* What you should do: For the material below, output exactly the span from the line with "Screen dimensions: 1024x574" to the line with "You are a computer-use", including both, and nothing besides.

* Task input:
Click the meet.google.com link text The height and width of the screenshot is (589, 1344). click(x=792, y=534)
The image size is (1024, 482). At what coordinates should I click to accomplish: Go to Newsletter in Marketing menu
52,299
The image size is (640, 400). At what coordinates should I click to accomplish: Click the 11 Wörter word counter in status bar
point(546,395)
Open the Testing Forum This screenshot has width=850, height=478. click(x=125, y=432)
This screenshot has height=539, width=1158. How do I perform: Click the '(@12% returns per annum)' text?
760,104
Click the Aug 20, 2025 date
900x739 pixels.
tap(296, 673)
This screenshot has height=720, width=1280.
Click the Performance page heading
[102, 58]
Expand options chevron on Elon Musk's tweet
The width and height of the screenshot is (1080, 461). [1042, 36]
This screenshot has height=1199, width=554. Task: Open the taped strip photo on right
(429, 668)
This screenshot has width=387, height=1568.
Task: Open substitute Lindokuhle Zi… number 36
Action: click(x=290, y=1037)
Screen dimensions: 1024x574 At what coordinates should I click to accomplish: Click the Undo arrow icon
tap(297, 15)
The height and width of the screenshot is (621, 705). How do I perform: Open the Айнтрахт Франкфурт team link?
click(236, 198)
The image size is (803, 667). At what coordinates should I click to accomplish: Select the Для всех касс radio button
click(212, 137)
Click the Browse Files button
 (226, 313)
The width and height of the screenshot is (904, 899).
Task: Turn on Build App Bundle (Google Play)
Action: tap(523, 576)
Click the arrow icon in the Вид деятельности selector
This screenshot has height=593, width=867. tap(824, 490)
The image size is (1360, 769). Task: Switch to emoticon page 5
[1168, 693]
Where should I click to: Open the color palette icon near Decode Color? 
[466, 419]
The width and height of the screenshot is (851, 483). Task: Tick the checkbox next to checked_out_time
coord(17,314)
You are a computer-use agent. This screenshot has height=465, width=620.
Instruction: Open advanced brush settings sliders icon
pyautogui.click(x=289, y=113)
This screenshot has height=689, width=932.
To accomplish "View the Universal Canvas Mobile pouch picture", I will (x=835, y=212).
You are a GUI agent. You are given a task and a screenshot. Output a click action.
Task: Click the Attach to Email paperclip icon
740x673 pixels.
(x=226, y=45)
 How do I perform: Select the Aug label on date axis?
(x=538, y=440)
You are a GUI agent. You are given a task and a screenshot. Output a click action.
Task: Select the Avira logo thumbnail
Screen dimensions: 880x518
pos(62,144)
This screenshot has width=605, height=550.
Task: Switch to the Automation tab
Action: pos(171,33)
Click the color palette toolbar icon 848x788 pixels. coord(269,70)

* Answer area:
Screen dimensions: 1024x574 At what coordinates should I click to accomplish: Click the Undo arrow icon
tap(297, 15)
The height and width of the screenshot is (621, 705). How do I perform: Open the Айнтрахт Франкфурт team link?
click(236, 198)
The image size is (803, 667). At what coordinates should I click to accomplish: Select the Для всех касс radio button
click(212, 137)
Click the Browse Files button
 (226, 313)
The width and height of the screenshot is (904, 899).
Task: Turn on Build App Bundle (Google Play)
Action: tap(523, 576)
Click the arrow icon in the Вид деятельности selector
This screenshot has height=593, width=867. tap(824, 490)
The image size is (1360, 769). Task: Switch to emoticon page 5
[1168, 693]
Where should I click to: Open the color palette icon near Decode Color? 
[466, 419]
The width and height of the screenshot is (851, 483). Task: Tick the checkbox next to checked_out_time
coord(17,314)
You are a computer-use agent. This screenshot has height=465, width=620.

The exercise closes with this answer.